■ **EXERCISE MATERIALS**
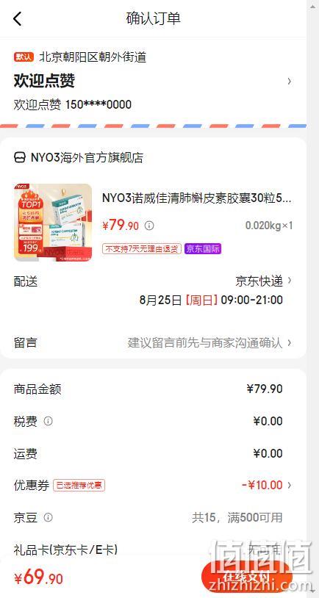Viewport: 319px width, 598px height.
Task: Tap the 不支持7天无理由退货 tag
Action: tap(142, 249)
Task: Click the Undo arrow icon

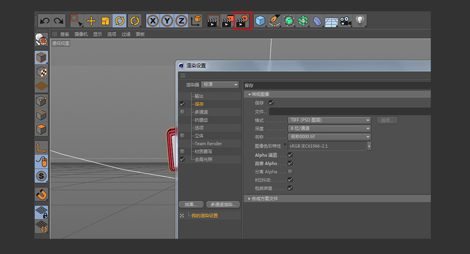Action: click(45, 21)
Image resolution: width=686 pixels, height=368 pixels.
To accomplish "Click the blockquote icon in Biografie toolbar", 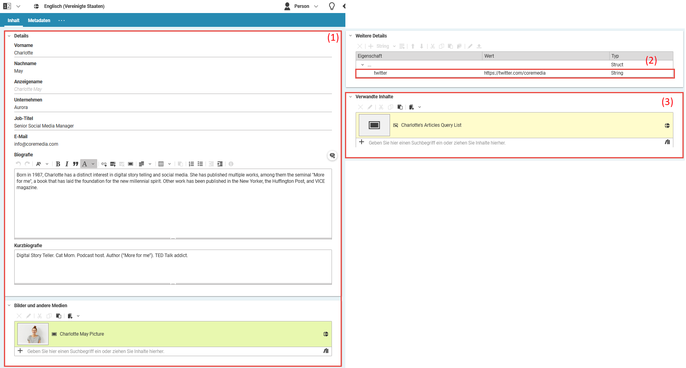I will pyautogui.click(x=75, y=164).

* * *

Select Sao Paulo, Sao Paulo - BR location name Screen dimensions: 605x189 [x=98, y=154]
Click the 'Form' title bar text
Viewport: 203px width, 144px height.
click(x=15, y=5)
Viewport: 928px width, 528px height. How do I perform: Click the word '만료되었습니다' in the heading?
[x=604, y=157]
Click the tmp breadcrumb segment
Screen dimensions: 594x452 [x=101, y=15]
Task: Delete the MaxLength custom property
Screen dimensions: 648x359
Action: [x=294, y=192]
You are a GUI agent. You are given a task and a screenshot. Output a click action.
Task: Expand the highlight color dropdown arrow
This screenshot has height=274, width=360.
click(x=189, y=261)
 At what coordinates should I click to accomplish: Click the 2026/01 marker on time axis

■ **PROBLEM TO SOLVE**
In the listing above, find the line with "This screenshot has height=274, width=360." and the line with "At what coordinates", then print exactly those two lines and every line between them, and nothing more.

■ **OUTPUT FOR THIS TASK**
This screenshot has height=274, width=360.
click(x=189, y=261)
 At what coordinates should I click to accomplish: Click the 2026/01 marker on time axis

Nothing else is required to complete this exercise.